All this, it must be said, takes us back to the influence of Joachim. It is true that the sage of Calabria himself never would have ventured the idea that God, or a part of God, might be female. And yet, that was the implication which the Guglielmites believed lay at the heart of his system, within his promise of an Age of the Holy Spirit, his patterns of historically-repeating personalities and events, and his hopes for a fairer, more equitable church. Nor were they the last to think so; Joachim’s thought has repeatedly fostered hopes for a Church that welcomes female participation, acknowledges female authority, and perhaps even recognizes a female aspect of the Godhead. As this so amply demonstrates, a large part of Joachim’s legacy consists of the ideas that he inspired in others. The abbot prophesized wiser than he knew. When he was not willing to take his insights as far as they could go, others came along to do so. In some cases, this produced new insights that were inspiring, inventive, and surprisingly modern. This was certainly the case with the Guglielmites. It was their radical rereading of Joachim, and their understanding of the potential latent within his ideas, that for the first time gave the Christian world a glimpse of the feminine face of God.


Works Cited

Burr, David. “Olivi, Maifreda, Na Prous, and the Shape of Joachism, ca. 1300.” Franciscan Studies, vol. 73 (2015): pp.275-294.

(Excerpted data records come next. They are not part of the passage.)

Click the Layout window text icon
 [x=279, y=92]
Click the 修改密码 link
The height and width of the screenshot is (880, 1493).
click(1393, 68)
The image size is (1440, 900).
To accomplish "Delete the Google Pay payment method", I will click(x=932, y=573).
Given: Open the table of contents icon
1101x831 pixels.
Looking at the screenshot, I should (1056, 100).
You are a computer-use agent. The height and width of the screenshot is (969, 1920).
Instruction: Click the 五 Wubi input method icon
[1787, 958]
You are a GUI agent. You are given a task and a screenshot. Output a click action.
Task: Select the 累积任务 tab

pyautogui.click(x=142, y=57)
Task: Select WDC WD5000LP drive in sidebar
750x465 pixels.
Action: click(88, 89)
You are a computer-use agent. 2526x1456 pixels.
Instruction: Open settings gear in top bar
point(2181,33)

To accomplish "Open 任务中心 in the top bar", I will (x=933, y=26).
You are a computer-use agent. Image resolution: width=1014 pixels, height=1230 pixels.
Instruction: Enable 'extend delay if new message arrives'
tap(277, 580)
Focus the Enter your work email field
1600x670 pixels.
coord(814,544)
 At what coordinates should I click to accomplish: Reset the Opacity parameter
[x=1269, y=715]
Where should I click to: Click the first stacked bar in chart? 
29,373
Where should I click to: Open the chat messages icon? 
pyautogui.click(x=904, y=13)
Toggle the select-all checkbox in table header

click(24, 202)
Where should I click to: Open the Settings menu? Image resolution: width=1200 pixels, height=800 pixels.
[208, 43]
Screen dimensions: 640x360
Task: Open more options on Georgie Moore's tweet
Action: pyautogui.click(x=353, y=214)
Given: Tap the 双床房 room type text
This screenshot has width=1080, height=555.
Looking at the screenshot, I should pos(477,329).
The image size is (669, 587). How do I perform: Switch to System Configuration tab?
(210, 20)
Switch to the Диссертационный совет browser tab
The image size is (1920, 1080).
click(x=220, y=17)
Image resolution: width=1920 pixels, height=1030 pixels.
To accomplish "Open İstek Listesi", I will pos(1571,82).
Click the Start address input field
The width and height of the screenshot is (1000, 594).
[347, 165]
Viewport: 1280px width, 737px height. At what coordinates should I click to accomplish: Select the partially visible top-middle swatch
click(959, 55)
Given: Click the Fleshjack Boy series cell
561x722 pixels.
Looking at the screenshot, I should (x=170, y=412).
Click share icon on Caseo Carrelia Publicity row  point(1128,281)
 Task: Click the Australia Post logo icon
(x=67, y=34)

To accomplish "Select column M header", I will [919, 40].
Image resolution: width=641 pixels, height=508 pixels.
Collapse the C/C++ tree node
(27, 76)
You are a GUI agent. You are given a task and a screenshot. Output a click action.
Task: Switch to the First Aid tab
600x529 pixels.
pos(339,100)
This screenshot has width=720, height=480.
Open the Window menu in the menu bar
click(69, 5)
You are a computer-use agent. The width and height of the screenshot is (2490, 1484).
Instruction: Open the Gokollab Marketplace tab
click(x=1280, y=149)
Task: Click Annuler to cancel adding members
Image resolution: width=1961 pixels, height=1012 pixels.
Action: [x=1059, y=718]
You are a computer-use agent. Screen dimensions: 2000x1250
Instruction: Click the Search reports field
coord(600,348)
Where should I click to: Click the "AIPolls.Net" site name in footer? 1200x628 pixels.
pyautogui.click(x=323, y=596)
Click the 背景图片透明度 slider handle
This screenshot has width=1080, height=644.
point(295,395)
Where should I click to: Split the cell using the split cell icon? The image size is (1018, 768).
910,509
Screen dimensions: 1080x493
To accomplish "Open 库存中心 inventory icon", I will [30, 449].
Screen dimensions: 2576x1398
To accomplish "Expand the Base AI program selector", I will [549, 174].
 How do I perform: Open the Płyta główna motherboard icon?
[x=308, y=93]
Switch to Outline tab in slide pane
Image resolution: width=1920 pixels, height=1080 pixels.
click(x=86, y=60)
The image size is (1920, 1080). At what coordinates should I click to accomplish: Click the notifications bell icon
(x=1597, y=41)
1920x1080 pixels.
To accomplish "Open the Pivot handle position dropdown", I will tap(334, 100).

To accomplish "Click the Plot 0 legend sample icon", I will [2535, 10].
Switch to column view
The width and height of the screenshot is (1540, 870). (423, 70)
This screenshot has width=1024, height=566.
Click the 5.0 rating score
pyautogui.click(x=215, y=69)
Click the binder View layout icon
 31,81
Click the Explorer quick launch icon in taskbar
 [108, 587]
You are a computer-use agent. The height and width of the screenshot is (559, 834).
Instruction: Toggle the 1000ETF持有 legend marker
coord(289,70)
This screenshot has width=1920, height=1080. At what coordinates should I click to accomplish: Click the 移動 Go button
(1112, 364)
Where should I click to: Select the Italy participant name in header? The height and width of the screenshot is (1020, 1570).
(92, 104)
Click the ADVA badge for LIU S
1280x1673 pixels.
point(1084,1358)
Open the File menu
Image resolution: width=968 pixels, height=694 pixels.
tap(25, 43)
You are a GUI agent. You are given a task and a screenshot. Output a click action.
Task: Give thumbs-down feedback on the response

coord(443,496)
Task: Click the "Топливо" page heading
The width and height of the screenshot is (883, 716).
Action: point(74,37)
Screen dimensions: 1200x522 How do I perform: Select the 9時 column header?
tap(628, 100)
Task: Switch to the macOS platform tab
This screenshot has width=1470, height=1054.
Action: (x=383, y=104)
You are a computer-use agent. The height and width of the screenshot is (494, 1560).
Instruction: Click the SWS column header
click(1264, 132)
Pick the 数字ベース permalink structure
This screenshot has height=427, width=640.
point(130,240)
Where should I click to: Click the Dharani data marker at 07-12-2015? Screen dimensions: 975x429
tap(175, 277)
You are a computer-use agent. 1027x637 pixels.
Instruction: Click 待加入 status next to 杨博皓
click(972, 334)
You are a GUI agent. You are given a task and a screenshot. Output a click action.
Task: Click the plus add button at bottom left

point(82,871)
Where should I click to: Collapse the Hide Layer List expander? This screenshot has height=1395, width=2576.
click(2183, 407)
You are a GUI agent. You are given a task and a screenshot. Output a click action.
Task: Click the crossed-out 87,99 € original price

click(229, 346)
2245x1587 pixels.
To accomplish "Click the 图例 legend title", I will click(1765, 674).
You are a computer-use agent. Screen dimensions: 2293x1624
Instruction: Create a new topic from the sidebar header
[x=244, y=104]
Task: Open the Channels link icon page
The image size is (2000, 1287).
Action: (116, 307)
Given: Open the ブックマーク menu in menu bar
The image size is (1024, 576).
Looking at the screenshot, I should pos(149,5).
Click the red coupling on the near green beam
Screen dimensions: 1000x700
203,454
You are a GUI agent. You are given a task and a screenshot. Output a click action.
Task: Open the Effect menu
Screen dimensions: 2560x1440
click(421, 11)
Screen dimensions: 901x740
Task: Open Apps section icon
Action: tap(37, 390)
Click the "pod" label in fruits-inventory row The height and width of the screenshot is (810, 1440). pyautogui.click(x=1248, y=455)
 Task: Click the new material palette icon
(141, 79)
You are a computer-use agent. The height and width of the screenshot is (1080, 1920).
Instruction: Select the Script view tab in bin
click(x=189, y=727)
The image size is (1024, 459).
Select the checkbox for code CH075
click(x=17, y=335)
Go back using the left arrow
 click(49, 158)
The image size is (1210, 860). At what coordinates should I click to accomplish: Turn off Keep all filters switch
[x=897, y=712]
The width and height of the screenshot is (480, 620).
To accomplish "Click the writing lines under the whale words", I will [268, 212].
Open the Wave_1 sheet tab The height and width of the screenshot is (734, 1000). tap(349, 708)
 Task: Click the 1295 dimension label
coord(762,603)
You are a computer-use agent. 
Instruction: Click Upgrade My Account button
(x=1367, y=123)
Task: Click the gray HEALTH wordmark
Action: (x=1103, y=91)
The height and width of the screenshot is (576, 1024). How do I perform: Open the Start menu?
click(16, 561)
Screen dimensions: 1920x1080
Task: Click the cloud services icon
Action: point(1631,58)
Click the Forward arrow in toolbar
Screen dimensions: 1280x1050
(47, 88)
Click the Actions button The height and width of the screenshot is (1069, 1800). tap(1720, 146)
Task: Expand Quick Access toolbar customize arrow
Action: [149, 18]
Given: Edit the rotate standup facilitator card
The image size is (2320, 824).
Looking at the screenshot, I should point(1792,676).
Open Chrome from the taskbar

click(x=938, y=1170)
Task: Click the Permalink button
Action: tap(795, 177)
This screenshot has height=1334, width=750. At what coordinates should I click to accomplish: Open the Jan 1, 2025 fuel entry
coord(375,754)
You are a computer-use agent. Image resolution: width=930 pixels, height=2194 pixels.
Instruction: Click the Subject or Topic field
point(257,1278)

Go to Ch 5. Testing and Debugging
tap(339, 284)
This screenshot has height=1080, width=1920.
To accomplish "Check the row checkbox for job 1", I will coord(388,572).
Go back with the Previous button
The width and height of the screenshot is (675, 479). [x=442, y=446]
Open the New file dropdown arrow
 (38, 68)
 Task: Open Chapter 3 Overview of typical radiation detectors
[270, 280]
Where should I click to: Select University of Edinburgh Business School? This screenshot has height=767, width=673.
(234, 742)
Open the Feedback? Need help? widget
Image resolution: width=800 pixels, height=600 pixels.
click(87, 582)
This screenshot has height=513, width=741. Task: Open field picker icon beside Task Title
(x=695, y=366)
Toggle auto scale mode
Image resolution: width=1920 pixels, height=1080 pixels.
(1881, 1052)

Genesis. The Oxford Study Bible, edited by M. Jack Suggs, Katharin Doob Sakenfeld, and James R. Meuller. New York: Oxford University Press, 1992. pp. 11-61.

Joachim of Fiore. Liber de Concordia Novi ac Veteris Testamenti, edited by E. Randolph Daniel. Transactions of the American Philosophical Society, vol. 73, no. 8 (1983): pp. 1-455. All translations mine.

Newman, Barbara. “The Heretic Saint: Guglielma of Bohemia, Milan, and Brunate.” Church History, vol. 74, no. 1 (March 2005): pp. 1-38.

Noble, Thomas R. X. “Why Pope Joan?” The Catholic Historical Review, vol. 99, no. 2 (April 2013): pp. 219-238.

Reeves, Marjorie: The Influence of Prophecy in the Later Middle Ages: A Study in Joachimism. Oxford: Clarendon Press, 1969.